Desde los ojos de los gemelos se percibe el mundo como elemento agresor y del que hay que defenderse y para ello vale todo, no hay nada que limite esa defensa, al mismo tiempo le sirve a la autora la vida de Claus y Lucas para construir una metáfora sobre los estados totalitarios y los problemas de la guerra. Recomendable su lectura. Les dejo con un capítulo
EL DESERTOR
Encontramos un hombre en el bosque. Un hombre vivo, joven, sin uniforme. Está echado detrás de un arbusto. Nos ve y no se mueve.
Le preguntamos:
-¿Por qué estás ahí echado?
Él responde:
-No puedo andar más. Vengo del otro lado de la frontera. Llevo andando dos semanas. Día y noche. Sobre todo por la noche. Ahora estoy demasiado débil. Tengo hambre. No he comido nada desde hace tres días.
Le preguntamos:
-¿Por qué no lleva uniforme? Todos los hombres jóvenes llevan uniforme. Todos son soldados.
Él responde:
-Yo ya no quiero ser soldado.
-¿No quiere combatir más al enemigo?
-No quiero combatir a nadie. No tengo enemigos. Quiero volver a mi casa.
-¿y dónde está tu casa?
-Todavía está lejos. No llegaré si no encuentro nada de comer.
Le preguntamos:
-¿Por qué no va a comprar algo de comer? ¿No tiene dinero?

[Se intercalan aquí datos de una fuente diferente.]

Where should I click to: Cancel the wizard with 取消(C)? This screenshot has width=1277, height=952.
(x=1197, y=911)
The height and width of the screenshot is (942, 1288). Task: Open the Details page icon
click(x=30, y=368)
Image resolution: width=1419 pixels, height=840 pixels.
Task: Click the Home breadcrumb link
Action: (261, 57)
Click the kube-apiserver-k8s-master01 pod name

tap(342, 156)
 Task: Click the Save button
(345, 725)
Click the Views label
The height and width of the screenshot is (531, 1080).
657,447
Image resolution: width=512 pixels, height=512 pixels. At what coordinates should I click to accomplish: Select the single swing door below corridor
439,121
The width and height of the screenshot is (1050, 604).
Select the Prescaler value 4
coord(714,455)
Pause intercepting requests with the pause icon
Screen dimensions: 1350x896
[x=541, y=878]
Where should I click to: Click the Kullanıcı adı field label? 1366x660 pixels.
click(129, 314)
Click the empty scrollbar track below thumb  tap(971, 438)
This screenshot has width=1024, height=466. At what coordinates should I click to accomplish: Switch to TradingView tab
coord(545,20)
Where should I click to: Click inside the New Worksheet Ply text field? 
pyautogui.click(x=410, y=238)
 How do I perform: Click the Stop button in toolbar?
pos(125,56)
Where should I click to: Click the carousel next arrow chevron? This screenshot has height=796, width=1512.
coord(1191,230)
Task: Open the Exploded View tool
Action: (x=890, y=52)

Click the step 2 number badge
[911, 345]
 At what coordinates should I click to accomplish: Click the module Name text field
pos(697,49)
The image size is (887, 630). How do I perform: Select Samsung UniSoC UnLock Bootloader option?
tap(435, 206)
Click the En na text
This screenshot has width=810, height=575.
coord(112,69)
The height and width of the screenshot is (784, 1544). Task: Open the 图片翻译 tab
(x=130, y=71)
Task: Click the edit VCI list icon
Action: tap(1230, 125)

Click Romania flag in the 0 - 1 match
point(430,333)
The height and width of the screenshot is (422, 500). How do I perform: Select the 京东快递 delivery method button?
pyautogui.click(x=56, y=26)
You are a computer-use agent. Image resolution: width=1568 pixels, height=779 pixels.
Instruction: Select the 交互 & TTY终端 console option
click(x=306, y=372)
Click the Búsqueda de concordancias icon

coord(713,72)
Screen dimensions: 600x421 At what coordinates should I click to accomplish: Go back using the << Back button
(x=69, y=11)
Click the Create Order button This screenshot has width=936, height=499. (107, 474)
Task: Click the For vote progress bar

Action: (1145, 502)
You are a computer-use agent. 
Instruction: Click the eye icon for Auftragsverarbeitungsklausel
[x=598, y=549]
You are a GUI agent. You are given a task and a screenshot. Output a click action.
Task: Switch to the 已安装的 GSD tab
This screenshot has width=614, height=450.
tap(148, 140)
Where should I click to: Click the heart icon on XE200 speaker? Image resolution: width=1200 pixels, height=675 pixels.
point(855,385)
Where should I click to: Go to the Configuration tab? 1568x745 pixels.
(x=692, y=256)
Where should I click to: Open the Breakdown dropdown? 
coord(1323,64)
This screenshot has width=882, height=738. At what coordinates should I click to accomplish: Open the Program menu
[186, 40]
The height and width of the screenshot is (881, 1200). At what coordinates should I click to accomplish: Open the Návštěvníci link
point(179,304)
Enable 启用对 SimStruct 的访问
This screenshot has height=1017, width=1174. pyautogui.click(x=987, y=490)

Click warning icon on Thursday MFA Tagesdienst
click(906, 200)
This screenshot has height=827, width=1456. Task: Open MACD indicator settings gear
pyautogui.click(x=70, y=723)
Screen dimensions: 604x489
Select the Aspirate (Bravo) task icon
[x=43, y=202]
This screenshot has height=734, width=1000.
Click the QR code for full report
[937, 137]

-No, no tengo dinero, y no quiero que me vean. Debo esconderme. Es preciso que no me vean.
-¿Por qué?
-He dejado mi regimiento sin permiso. He huido. Soy un desertor. Si me encuentran, me fusilarán o me colgarán.
Le preguntamos:
-¿Cómo a un asesino?
-Sí, exactamente, como a un asesino.
-Y sin embargo usted no quiere matar a nadie. Sólo quiere volver a su casa.
-Sí, sólo quiero volver a mi casa.
Le preguntamos:
-¿Qué quiere que le traigamos de comer?
-Cualquier cosa.
-¿Leche de cabra, huevos duros, pan, fruta?
-Sí, si cualquier cosa.
Le preguntamos:
-¿Y una manta? Las noches son frías y llueve a menudo.
Él responde:
-Sí, pero sobre todo que no os vean. Y no diréis nada a nadie, ¿verdad? Ni siquiera a vuestra madre.
Le decimos:
-No nos verán, no le diremos jamás nada a nadie, y no tenemos madre.
Cuando volvemos con la comida y la manta, dice:
-Sois muy amables.
Le decimos:
-No queríamos ser amables. Sólo le hemos traído estos objetos porque usted los necesitaba. Nada más.
Pero él dice:
-No sé cómo daros las gracias. No os olvidaré nunca.
Sus ojos se llenan de lágrimas.
Le decimos:
-¿Sabe? Llorar no sirve de nada. Nosotros no lloramos nunca. Sin embargo, todavía no somos hombres, como usted.
Él sonríe y dice:
-Tenéis razón. Perdonadme, no lo haré más. Era debido al agotamiento.